Mis pensamientos, poemas, cuentos... de Isabel Agüera

25 oct 2019

Llega el Día de los Santos



Con la llegada del otoño, el día de Los Santos estaba presente en la mente de todos, de forma que, con bastante antelación, se comenzaban preparativos, y el principal tenía como objetivo el cementerio. Mujeres cargadas de útiles de limpieza correteaban las calles camino del Campo Santo, y allí ingenua competencia de flores de trapo, coronas, mariposas de aceite en sus cacharritos de cristal azulado o rojo, fotografías ampliadas y coloreadas y cal, mucha cal que las mujeres con las escobillas de todos los tamaños no dejaban ni un rincón sin encalar y  pintar. Todo quedaba reluciente, listo para el día de Los Santos y Difuntos en los que se organizaba un festivo folclore, un insólito culto que la gente rendía, y sigue rindiendo, a sus muertos.
Otro capítulo era el que protagonizábamos los niños empeñados en colarnos en el cementerio, cuya puerta, rigurosamente, vigilaba un hombre desaliñado y de malos humos que de vez en cuando amonestaba a la chiquillada con esta singular expresión: ¡Acejaos pa tras de una puñetera vez, nenes!
Pero siempre había un descuido, y allá que entrábamos en carrerillas.
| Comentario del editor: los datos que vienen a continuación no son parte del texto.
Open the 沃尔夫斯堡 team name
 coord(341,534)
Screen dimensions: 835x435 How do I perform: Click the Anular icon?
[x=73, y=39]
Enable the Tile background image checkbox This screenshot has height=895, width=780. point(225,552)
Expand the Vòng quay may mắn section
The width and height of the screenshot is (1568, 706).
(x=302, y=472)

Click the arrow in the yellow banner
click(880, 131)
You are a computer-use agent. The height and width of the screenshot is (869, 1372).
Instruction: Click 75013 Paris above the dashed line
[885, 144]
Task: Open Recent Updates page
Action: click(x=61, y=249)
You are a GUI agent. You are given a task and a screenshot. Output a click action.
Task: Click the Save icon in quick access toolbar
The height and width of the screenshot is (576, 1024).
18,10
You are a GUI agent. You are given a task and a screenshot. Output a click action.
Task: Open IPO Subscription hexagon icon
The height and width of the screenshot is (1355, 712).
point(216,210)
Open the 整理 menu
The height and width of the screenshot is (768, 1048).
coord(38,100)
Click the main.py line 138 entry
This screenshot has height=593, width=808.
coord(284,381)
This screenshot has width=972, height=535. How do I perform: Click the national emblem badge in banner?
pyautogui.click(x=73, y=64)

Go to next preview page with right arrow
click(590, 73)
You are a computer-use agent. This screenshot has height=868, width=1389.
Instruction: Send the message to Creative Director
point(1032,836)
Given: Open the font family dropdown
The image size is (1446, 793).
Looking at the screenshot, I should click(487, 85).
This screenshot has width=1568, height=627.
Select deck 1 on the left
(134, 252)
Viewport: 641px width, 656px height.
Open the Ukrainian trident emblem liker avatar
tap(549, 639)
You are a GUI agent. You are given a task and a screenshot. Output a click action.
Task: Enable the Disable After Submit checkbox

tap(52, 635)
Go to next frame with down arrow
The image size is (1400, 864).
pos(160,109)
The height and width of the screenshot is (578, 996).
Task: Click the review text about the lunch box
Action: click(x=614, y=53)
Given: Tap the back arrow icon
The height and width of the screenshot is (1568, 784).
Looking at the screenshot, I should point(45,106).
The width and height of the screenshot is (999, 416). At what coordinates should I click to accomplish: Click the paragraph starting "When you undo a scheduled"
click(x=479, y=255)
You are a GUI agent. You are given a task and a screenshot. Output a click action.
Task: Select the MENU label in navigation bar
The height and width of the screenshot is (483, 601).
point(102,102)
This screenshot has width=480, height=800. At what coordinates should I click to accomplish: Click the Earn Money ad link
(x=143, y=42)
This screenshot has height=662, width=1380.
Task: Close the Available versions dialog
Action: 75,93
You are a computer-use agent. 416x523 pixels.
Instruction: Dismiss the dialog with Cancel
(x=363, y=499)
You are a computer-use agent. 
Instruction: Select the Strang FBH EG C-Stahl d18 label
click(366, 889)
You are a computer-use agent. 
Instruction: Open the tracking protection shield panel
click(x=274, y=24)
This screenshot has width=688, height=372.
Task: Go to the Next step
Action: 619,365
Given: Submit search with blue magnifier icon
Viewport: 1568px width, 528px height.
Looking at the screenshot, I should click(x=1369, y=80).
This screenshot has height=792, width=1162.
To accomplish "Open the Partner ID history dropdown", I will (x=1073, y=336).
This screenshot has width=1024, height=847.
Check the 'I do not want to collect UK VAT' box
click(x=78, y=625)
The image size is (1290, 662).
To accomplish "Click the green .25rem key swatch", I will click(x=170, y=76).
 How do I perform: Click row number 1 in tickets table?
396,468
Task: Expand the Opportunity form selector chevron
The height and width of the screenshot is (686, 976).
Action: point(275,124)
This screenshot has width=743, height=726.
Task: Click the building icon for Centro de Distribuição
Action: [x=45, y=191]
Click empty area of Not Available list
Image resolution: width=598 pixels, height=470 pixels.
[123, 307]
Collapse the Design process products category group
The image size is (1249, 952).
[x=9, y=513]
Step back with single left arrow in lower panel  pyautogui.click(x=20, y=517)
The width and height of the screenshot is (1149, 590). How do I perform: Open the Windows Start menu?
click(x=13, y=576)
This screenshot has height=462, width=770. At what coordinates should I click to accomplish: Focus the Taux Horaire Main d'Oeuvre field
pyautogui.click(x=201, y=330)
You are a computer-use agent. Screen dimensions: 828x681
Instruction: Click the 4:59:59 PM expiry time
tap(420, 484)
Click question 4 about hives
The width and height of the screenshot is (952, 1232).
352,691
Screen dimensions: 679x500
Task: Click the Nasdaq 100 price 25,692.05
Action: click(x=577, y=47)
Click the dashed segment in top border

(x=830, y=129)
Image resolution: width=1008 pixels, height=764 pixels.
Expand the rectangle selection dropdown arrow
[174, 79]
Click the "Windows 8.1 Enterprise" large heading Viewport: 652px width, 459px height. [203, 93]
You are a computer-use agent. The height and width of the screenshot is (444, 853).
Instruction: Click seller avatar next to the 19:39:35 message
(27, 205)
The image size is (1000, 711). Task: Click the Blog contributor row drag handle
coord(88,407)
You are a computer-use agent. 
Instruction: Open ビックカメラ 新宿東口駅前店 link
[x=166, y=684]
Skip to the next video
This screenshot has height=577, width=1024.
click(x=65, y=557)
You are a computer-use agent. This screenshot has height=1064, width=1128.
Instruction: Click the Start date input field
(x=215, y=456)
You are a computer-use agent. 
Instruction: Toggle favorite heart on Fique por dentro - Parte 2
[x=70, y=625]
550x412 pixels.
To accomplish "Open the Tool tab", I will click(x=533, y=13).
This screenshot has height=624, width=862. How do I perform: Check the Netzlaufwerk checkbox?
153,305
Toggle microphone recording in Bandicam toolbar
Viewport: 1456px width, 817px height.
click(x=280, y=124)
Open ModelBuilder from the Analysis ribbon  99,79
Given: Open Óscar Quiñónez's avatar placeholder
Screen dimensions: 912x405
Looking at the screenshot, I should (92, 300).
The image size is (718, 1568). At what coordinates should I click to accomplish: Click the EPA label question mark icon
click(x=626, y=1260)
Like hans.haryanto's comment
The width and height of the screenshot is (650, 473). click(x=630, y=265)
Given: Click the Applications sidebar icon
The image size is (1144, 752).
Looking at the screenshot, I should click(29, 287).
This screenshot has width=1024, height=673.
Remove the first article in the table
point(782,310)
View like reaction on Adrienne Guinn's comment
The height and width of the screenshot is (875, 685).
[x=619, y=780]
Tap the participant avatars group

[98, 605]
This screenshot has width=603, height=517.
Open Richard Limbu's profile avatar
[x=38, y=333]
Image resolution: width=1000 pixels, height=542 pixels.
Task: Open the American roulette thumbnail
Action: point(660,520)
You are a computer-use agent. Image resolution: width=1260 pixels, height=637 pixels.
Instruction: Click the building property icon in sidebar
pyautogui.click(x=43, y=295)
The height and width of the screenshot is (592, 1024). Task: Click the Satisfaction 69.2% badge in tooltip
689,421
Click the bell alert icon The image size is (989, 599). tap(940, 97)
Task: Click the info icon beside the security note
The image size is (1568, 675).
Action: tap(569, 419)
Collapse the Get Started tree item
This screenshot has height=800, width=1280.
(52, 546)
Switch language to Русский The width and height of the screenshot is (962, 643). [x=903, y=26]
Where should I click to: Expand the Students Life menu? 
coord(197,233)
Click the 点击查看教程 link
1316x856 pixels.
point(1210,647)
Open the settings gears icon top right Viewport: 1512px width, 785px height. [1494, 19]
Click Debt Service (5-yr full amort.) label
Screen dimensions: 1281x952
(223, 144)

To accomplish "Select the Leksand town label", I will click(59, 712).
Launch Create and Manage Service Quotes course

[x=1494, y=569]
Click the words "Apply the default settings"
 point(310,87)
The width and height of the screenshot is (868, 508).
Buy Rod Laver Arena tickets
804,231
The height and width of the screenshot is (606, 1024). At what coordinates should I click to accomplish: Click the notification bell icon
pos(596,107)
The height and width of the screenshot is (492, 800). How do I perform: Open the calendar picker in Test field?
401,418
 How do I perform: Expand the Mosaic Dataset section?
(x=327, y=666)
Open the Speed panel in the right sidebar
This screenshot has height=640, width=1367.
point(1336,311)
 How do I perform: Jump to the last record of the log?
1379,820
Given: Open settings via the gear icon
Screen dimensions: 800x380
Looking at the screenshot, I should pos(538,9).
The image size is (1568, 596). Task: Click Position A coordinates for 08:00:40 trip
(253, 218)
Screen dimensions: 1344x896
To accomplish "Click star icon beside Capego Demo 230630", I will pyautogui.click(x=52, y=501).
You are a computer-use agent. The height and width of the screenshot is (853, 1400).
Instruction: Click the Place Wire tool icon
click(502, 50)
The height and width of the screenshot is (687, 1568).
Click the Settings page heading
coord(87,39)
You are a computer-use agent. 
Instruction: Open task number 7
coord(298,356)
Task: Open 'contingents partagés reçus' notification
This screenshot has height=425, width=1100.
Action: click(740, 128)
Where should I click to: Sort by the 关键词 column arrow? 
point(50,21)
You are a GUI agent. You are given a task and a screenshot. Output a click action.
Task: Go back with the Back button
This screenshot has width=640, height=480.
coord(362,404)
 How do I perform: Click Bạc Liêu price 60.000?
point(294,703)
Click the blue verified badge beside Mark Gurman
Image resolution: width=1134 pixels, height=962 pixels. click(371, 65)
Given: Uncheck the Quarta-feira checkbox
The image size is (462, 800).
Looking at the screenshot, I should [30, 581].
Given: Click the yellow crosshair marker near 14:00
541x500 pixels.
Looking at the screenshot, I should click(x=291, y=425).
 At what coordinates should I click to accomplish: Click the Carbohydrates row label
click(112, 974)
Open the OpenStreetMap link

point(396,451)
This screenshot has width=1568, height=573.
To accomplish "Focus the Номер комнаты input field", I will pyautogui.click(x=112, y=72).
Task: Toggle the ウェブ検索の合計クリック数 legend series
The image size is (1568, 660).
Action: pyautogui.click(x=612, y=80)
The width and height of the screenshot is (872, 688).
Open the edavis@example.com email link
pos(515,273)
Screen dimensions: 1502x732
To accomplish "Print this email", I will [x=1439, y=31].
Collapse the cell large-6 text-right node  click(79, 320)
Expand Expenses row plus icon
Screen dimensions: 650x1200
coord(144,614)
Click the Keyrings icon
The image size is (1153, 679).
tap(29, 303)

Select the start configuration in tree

Uno de los alicientes más buscados por los niños era el osario. Aquella especie de alberca llena de restos: coronas, retazos de telas, flores, maderas de ataúdes y algún que otro hueso, si bien  en nuestra  fantasía creíamos ver calaveras por todas partes, calaveras que en las noches se tornaban  horribles miedos y pesadillas. Aquel lugar, al que se accedía por una recóndita pendiente nunca lo he podido olvidar, a pesar de la carga divertida que, hoy por hoy, encuentro en aquel trance del osario que conllevaba, comidos por el miedo,  intento tras intento hasta culminarlo.
 Recuerdo cómo el cementerio y los alrededores se convertían en tal atractivo que   grandes grupos de familiares y amigos, como en bandadas, se desplazaban a todas horas y los vendedores ambulantes de pipas, cacahuetes, caramelos, etc. hacían buena venta, sobre todo de pipas que era uno de las principales  chucherías   en  aquellos años
El Día de los Difuntos se adelantaba con el doblar initerrumpido de campanas que comenzaba la tarde del Día de los Santos y se prolongaba hasta el atardecer de dicho Día de los Difuntos. Aquel día, durante la mañana, el párroco, revestido, y acompañado de monaguillos con hisopo y agua bendita en mano, recorría las sepulturas de quienes lo solicitaban “echando responsos” que consistían en rutinarias oraciones culminadas con el rociado de agua bendita sobre las tumbas.
Y, como en todas las fechas festivas, se hacían dulces caseros, si bien creo que las torrijas y pestiños eran los favoritos, y  la gente rivalizaba en su buena mano para darles el mejor toque gustativo. No obstante, el plato típico y favorito de aquellas fiestas eran las gachas. ¡Cómo recuerdo aquellas fuentes de color plomizo regadas de canela y miel! No puedo saber cómo lo percibían y recuerdan la gente de mi edad, pero yo, desde días antes, soñaba con aquel exquisito plato de gachas que mi madre preparaba todos los años en aquellas fechas.
El Día de los Santos se estrenaban los abrigos, se encendían oficialmente los braseros, se ennoviaban las parejas y empezaba el Mes de Ánimas.
El Mes de Ánimas era un acontecimiento religioso más pero en esta ocasión envuelto en tintes fúnebres que recuerdo con cierto pavor por el montaje que se hacía en honor de los muertos. En medio de la iglesia se colocaba el catafalco, un armazón revestido de negro y que, en mis pocos años, creía estaba lleno de muertos. La gente en general, muy devota en aquellos años de las Ánimas Benditas del Purgatorio, acudía, tarde a tarde, a lo largo de todo el mes, al reclamo de aquel lúgubre doblar de campanas que, al atardecer, y cuando ya los días  eran fríos y oscuros, parecía acentuarse en el silencio de calles solitarias.
El miedo a los muertos en los niños, y por otra parte, la curiosidad propia de los años, me hicieron vivir  noches de visajes  que unidos a las historias que se contaban cada día sobre apariciones de bultos, muertos de promesas incumplidas, me  hacían ver sombras que en las noches deambulaban a mi alrededor. Fueron años de muchos miedos: aparecidos, fantasmas, demonios y aquellas historias terroríficas que contaban de rojos que bajaban en las noches de la sierra, donde se escondían, a las tabernas, y se cerraban las puertas con llaves y cerrojos pero el pálpito del terror lo vivimos mayores y sobre todo, niños.